Scientists at Northern Arizona University say a quarter to almost a third of the microbes found in offices are derived from “personal microbial clouds,” composed primarily of skin bacteria. The research team also discovered individual cities have distinct microbial communities, which are similar from office to office within the same urban area.
“In the United States, humans spend over 90 percent of their time in built environments, such as homes, offices, hospitals, and cars,” wrote the authors of the study, explaining how environmental microbes relate to our health. The countless bacteria, viruses, fungi, and protozoa that reside in the air, in water, on surfaces, and within heating, ventilation, and air conditioning (HVAC) systems shape how susceptible we are to allergies and infections.

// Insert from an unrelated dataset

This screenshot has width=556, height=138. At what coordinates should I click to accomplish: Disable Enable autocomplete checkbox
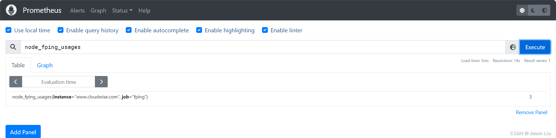click(129, 30)
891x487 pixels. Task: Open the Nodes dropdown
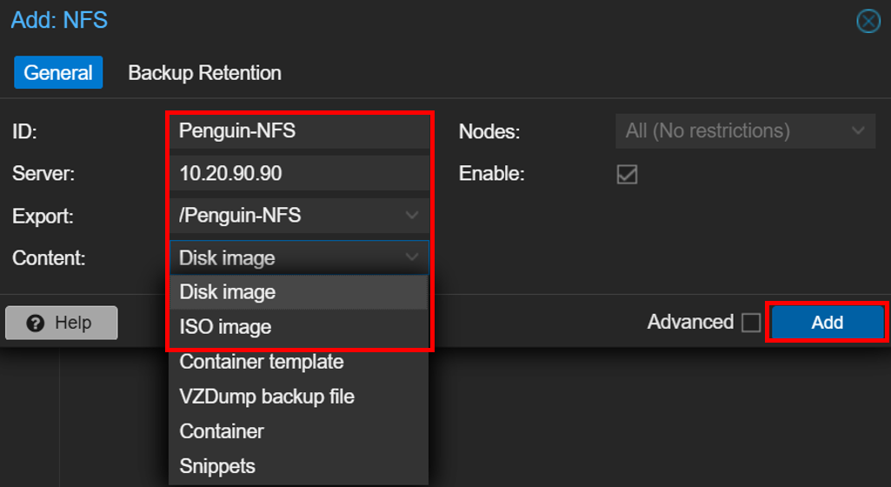[x=745, y=131]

Meanwhile, the mold that grows in damp HVAC systems, for instance, is a well-known irritant that can affect our eyes, skin, nose, and throats, and even impact our lung capacity.

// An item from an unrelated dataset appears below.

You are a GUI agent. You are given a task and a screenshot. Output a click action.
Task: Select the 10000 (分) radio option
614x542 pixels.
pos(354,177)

Yet, we inhale millions of microbes with each and every breath and rarely become sick, so most microbes may not be detrimental to our health. Still, questions remain. If the indoor biological environment contains resident microbes, do they come from the geographic location, the building materials, or the inhabitants? The Arizona research team teased out individual components in the microbial communities (or microbiomes) found in offices of three separate cities to find out.
Over a year, Dr. J. Gregory Caporaso, senior study author and biologist, monitored three offices each in Flagstaff, Ariz., San Diego, and Toronto. In every office, Caporaso and his colleagues installed a sampling plate on the floor, ceiling, and wall. Each plate contained two or three swatches of drywall, tile, or carpet, plus sensors that monitored temperature, humidity, light, and occupancy. Collecting samples seasonally, Caporaso and his colleagues used gene sequencing and other laboratory techniques to profile bacterial and fungal communities.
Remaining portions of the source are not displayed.